We are going to see a lot of positives and negatives coming out of AI over the next five years. The positive impact will come from breakthroughs in three areas of research. First, edge-based AI that lives on our smart devices will become a lot more powerful and more personalized. Second, we will start to see more “cognitive AI” systems that can perform complex reasoning and understanding. And third, AI-to-AI communication standards will begin to emerge. This will enable AI systems to interact with one another and leverage each other to perform more complicated and elaborate tasks. These innovations will change not only how we work and live, but how we interact with each other and the world around us.

Unfortunately, we are also likely to see AI used as a tool for illegal or unethical activities.
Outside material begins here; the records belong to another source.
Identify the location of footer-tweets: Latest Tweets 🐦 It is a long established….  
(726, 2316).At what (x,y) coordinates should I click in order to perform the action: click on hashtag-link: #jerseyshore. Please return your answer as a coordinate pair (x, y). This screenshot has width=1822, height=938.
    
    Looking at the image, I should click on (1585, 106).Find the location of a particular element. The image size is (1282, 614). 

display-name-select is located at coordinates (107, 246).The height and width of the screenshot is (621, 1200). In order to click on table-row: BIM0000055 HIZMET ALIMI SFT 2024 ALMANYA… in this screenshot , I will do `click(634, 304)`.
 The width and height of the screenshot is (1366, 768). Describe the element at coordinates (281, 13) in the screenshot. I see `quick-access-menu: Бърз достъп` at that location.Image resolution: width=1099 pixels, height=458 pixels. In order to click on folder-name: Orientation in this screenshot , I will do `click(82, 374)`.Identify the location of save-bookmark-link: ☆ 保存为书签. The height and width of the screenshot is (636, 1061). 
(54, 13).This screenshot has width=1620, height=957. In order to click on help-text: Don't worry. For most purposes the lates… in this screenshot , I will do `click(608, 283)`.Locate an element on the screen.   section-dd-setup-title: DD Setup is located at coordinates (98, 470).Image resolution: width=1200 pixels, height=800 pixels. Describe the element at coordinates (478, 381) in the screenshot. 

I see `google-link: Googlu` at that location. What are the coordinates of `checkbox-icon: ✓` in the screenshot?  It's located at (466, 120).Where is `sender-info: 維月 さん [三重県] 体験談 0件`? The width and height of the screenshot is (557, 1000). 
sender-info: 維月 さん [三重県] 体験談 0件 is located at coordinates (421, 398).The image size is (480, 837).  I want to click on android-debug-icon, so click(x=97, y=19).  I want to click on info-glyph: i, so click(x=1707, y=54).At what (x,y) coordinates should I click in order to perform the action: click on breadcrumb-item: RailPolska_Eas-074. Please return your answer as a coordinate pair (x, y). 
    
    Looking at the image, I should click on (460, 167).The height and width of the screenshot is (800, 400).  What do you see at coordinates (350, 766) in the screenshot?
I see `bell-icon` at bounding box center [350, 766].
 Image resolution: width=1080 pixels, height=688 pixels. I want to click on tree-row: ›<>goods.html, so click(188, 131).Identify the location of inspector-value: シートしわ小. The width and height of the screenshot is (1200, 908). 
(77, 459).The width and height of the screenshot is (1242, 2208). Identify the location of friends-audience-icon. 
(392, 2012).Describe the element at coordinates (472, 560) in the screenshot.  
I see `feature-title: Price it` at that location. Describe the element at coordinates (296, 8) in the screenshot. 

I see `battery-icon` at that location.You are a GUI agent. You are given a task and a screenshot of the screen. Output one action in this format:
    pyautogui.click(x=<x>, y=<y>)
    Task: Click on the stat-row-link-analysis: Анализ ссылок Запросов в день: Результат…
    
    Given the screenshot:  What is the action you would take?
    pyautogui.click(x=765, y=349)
Over the past year, we have started to see more and more "deepfakes.” These are fake video recordings produced using AI to combine images of one person with the video of another person. The end result is a very realistic but fake video of the first person performing the actions of the second person. We have also seen an audio version of this technique used to generate fake speech that is indistinguishable from genuine speech. Using this technique, the potential for fraud is enormous, ranging from simple identity theft to political propaganda intended to destabilize social systems and overthrow governments.

        We must remember that the intentions of the creator mean absolutely nothing in the hands of the user.
This issue highlights the real problem we face when building AI and looking toward the future. The person who invented the method behind deepfakes probably didn't have fraud in mind when developing it. AI has the potential to improve the human condition for so many people in so many ways, but in the wrong hands, it has the power to cause immense harm. No matter how beneficent our intentions may be when developing AI, we must remember that the intentions of the creator mean absolutely nothing in the hands of the user. How we prevent misuse of AI in the future is going to depend on us and whatever regulations and safeguards we put into place today.